## Te doen
• A. Welke status moet de PO-planning volgens de tekst over PO-werkpakketten hebben?
• B. Herhaal woord voor woord het deel van de tekst over PO-werkpakketten tussen "3. Klik op Object" en "PO-planning is Goedgekeurd.", beide inbegrepen.
• C. Zet de tekst over PO-werkpakketten voort, te beginnen na de laatste zin.

## Gegeven passage
Objecten voor PO-werkpakketten definiëren

U kunt objecten definiëren en opgeven om PO-werkpakketten op te nemen.

Om objecten te definiëren voor PO-werkpakketten moet u het volgende doen:

  1. Selecteer Werk > Werkorderplanning > PO-werkpakketten.
  2. Selecteer het PO-werkpakket waarvoor u objecten wilt definiëren en klik op het tabblad Object.
  3. Klik op Object toevoegen.
  4. Geef de volgende gegevens op:
    Objecten
    Voer hier het object in dat u aan het PO-werkpakket wilt toevoegen. De objectbeschrijving wordt automatisch ingevuld.
    NB

    PO-object wordt voor selectie weergegeven als het PO-object als werkpakket in de PO-kopgegevens wordt gemarkeerd, het PO-object een onderliggende of daaronder liggende entiteit is van het bovenliggende object in de kopgegevens van het werkpakket en als het aan de volgende criteria voldoet:

    • De status van de PO-planning is Goedgekeurd.
    • De eenheid van de periode en het type van het PO-object komen overeen met de eenheid van de periode en het type van de kopgegevens van het werkpakket.

## Bronfragment
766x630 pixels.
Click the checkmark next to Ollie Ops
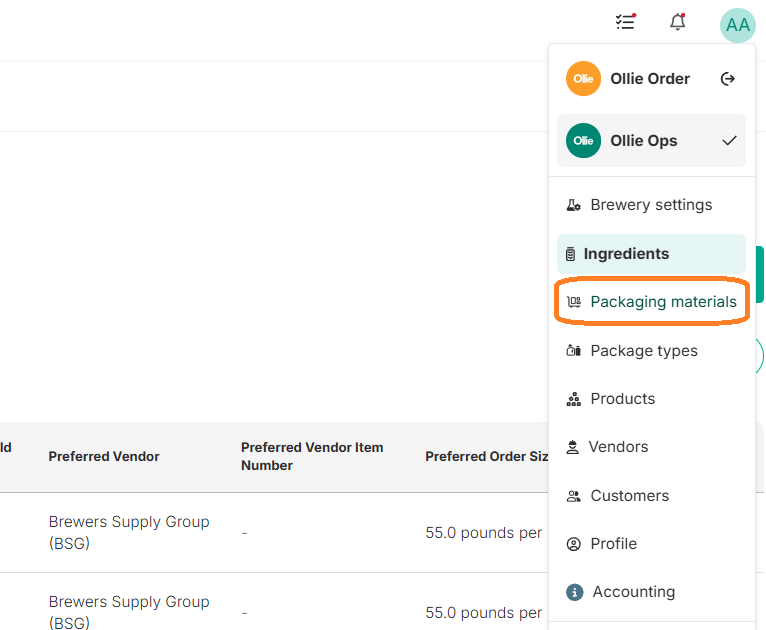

## Antwoorden per taak
• A. Goedgekeurd.

• B.
3. Klik op Object toevoegen.
  4. Geef de volgende gegevens op:
    Objecten
    Voer hier het object in dat u aan het PO-werkpakket wilt toevoegen. De objectbeschrijving wordt automatisch ingevuld.
    NB

    PO-object wordt voor selectie weergegeven als het PO-object als werkpakket in de PO-kopgegevens wordt gemarkeerd, het PO-object een onderliggende of daaronder liggende entiteit is van het bovenliggende object in de kopgegevens van het werkpakket en als het aan de volgende criteria voldoet:

    • De status van de PO-planning is Goedgekeurd.

• C.
    • De gegevens in de velden Uitvoeren om de en Uitvoeren op van het PO-object komen overeen met de kopgegevens van het werkpakket.
    • Het PO-object is momenteel niet toegewezen aan een ander PO-werkpakket.
    • Het PO-object wordt niet vergrendeld door een plannings- of prognosesessie.
    • Als DEPTSEC=ON, worden objectrecords weergegeven als de afdeling van het object overeenkomende records heeft op het tabblad Afdelingsbeveiliging van de aangemelde gebruiker en niet als alleen-lezen is gemarkeerd.
    • Het PO-object is een dochter of kleindochter van het moederobject in de kopgegevens van het werkpakket.

  5. Klik op Bevestigen.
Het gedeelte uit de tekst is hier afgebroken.